As a representative of Tattoo.com, I have sat on several judges’ panels over the last year. I have met several other competition judges and shared tips and frustrations and have scrutinized over thousands (no joke) of tattoos at this point.
Of course, there is more to a competition than simply showing up and displaying your art—there are steps you have to take prior to jumping on stage and swaggering up to the judges’ table. Believe it or not, there is a wrong way to present your tattoo to the judges.
Let me be clear about one thing—we are judges. Our sole purpose is to judge your work. We aren’t up there to be nice. We are there simply to judge your piece for what it is and assign awards given the quality of the pieces entered. Awards are not given out based on backstory, personality, or notoriety of the artist and/or shop.
If you’re considering entering a piece in a tattoo competition, check out these helpful tips to help you enter the competition the right way.
This is surprisingly important. There is a huge selection of categories into which you can enter your piece. It is vital that you select the right category to ensure you are getting judged appropriately. If you’re not sure what category your piece belongs in—ask someone. Your artist or the person accepting the entry forms will be able to help you decide which category your piece belongs in. In some cases, you may be able to enter into several categories with one piece. Picking the wrong category can count you out before you begin.

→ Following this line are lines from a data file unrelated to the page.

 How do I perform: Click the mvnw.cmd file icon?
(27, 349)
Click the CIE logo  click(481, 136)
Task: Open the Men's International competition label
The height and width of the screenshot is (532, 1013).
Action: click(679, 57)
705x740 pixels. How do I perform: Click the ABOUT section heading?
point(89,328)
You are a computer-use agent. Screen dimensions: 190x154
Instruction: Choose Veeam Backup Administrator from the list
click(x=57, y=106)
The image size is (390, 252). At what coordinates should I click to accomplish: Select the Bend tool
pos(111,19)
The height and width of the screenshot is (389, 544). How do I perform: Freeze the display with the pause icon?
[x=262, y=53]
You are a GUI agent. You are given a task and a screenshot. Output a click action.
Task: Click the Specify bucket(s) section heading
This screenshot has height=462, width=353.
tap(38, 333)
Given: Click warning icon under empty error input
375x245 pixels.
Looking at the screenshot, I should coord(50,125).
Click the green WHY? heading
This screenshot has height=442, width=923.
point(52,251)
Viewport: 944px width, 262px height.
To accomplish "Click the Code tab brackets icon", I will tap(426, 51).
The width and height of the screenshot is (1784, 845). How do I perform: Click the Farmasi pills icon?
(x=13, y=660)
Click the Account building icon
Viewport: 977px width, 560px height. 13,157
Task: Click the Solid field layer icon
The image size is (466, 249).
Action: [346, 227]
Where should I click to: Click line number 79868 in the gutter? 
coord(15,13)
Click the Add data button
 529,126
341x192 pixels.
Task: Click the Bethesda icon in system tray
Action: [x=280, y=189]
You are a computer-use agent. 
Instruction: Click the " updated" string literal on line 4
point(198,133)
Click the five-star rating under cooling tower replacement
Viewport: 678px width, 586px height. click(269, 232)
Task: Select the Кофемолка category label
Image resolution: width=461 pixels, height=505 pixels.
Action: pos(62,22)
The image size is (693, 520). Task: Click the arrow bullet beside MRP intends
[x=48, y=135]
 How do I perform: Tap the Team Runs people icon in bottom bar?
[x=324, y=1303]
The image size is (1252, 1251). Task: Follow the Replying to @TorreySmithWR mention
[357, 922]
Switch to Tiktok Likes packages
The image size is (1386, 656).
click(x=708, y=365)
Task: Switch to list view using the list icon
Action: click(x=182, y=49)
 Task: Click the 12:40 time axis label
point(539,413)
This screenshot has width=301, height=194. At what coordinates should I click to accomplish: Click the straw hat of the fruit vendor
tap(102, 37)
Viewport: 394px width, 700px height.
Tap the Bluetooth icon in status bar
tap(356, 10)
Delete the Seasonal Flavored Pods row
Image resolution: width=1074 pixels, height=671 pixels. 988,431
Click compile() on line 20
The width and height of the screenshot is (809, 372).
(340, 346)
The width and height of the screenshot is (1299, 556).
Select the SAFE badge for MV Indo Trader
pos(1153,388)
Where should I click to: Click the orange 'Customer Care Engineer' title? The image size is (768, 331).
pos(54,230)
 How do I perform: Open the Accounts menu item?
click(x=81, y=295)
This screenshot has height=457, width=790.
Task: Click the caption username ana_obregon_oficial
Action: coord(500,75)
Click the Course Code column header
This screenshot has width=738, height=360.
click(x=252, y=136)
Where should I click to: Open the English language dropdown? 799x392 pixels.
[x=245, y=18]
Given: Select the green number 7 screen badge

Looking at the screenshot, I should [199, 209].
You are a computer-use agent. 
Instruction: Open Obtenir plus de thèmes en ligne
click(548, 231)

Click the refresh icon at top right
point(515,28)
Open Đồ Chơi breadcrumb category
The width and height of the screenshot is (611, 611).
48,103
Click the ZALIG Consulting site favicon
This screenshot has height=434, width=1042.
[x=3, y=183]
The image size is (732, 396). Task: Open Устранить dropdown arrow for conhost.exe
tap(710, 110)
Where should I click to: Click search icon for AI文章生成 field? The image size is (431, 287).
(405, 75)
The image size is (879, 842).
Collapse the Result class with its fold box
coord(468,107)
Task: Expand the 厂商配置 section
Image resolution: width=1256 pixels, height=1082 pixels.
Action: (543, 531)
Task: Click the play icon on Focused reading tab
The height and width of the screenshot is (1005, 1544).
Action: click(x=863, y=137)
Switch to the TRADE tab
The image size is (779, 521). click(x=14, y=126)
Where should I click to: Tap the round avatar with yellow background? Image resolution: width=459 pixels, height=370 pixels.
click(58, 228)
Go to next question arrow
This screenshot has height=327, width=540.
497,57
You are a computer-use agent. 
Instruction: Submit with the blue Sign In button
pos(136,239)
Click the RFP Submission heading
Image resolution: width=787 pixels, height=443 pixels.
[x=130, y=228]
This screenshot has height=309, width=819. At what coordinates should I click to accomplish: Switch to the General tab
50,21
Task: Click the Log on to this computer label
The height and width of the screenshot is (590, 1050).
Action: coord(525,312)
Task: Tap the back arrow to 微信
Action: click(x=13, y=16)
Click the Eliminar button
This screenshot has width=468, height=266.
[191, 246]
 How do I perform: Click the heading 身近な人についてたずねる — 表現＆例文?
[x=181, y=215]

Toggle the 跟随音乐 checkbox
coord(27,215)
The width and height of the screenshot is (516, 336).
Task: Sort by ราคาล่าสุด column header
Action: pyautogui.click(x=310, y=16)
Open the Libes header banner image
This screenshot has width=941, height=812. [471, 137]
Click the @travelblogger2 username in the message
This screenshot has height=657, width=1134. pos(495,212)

I can’t believe I have to say this, but seriously guys…BATHE before coming to one of these events. Judging tattoos gets us up close and personal with you. We’re going to sit close, stare, and analyze the piece—and depending on where the piece is located, that may put our faces in some awkward places. So please, if you want us to really get a good look at your piece, don’t smell like you haven’t bathed in three weeks. We don’t want to smell your B.O. and are likely to move on quickly.
If your tattoo was done at the convention, chances are your artist shaved the area before they began tattooing. Great. That’s awesome. We love that. However, if you are entering an older piece, do yourself a favor—SHAVE THE AREA OF THE TATTOO before stepping onstage. Believe me, this can be a huge difference between whether your tattoo gets properly analyzed or not.
Tattoo competitions aren’t usually in well-lit buildings. Convention halls generally don’t make for the best lighting. Each artist is often equipped with lighting for their own tattoo station which can alleviate this issue for them, however, onstage there usually aren’t these lights. When your tattoo is covered in hair, it can be very difficult for us to see the details on the piece. If you have particularly thick, dark, or curly body hair, it can be hard to get a clear view of the piece regardless of lighting—so it is best to just shave the area and avoid any issues.
Clean and Clear
If you are entering a fresh tattoo, it is important to make sure the area is clear of any oozing fluids. This allows the judges to get the best view of the tattoo in order to truly analyze and rank your piece. Just prior to getting into line, have your artist provide you with a paper towel doused in green soap and wipe it down as you approach the panel. Many artists will stand in line with you, gloved up, ready to wipe it down for you—particularly if they have requested you enter the piece.
No matter how you do it, make sure it is clean and clear for the judges to look at.
When the tattoo artist puts your stencil on prior to starting the tattoo, note the position in which you are standing. Generally, it is a natural position where you feel at ease. This position is how you want to present your tattoo to the judges. Don’t flex, stretch, or pose in an unnatural position. Not only do you look silly, but it can distort the tattoo’s appearance. Stand naturally but still. Don’t shift and wiggle or the judges won’t get a clear view. Be polite—don’t just flop your leg up on the table ungracefully. Be gentle, natural, calm, and patient. Whichever way you are standing, expect to hold that position for an extended period of time while the judges look over every inch of your piece.
At the start of the competition, most announcers will tell contestants not to inform the judges of the shop or artist which did the piece. This is to prevent any bias in either direction. Despite this being announced beforehand, many people will still approach the judges and proceed to announce their shop and/or artist. It’s great that you’re proud of your piece and your artist but, and I reiterate, WE DON’T WANT TO KNOW. So please, don’t tell anyone on the panel who your artist is. It is one of the rules, after all.
Happy competing, everyone! Hopefully, I’ll see you out there!